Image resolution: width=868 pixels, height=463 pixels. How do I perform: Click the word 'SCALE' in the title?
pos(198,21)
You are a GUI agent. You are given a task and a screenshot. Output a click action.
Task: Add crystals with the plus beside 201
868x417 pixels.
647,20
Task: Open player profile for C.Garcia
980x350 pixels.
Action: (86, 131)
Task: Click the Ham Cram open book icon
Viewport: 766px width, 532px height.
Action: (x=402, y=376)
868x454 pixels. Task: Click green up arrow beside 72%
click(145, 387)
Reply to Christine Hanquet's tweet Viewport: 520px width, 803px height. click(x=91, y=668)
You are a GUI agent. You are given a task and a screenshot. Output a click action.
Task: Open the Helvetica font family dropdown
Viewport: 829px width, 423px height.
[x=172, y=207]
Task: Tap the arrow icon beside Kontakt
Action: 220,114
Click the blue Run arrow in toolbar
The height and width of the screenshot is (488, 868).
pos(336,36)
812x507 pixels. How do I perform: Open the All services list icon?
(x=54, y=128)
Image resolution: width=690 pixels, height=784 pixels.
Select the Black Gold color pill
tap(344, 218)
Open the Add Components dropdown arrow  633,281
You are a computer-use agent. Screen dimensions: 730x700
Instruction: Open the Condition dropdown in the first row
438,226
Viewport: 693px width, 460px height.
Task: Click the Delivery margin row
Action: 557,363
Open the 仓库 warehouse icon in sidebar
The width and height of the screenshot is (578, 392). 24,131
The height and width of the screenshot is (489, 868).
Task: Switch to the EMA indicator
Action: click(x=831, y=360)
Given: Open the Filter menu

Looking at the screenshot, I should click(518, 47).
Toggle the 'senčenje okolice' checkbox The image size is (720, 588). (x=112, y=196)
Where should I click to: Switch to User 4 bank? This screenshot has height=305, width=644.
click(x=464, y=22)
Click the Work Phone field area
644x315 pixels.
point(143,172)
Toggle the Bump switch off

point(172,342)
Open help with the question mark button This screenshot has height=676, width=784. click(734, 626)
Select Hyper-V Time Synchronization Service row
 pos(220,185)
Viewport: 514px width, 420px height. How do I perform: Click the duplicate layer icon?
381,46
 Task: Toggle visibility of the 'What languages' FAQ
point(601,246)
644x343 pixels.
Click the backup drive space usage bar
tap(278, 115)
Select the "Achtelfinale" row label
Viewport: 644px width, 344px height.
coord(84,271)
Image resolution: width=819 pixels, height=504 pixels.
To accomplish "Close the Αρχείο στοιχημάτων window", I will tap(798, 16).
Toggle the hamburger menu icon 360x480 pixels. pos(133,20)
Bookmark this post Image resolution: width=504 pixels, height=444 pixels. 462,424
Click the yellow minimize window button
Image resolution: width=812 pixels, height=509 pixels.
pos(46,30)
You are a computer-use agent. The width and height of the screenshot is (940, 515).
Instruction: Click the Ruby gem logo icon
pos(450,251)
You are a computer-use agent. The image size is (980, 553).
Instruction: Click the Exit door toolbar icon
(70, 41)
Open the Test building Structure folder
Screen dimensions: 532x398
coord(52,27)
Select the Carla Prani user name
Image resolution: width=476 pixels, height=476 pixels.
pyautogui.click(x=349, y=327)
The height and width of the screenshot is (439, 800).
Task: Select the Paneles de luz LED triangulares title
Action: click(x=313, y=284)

········

Task requirements: Your answer should be the lines from the one containing "644x343 pixels." to the end of the entries above, restated exactly and alone.

Answer space:
644x343 pixels.
Click the backup drive space usage bar
tap(278, 115)
Select the "Achtelfinale" row label
Viewport: 644px width, 344px height.
coord(84,271)
Image resolution: width=819 pixels, height=504 pixels.
To accomplish "Close the Αρχείο στοιχημάτων window", I will tap(798, 16).
Toggle the hamburger menu icon 360x480 pixels. pos(133,20)
Bookmark this post Image resolution: width=504 pixels, height=444 pixels. 462,424
Click the yellow minimize window button
Image resolution: width=812 pixels, height=509 pixels.
pos(46,30)
You are a computer-use agent. The width and height of the screenshot is (940, 515).
Instruction: Click the Ruby gem logo icon
pos(450,251)
You are a computer-use agent. The image size is (980, 553).
Instruction: Click the Exit door toolbar icon
(70, 41)
Open the Test building Structure folder
Screen dimensions: 532x398
coord(52,27)
Select the Carla Prani user name
Image resolution: width=476 pixels, height=476 pixels.
pyautogui.click(x=349, y=327)
The height and width of the screenshot is (439, 800).
Task: Select the Paneles de luz LED triangulares title
Action: click(x=313, y=284)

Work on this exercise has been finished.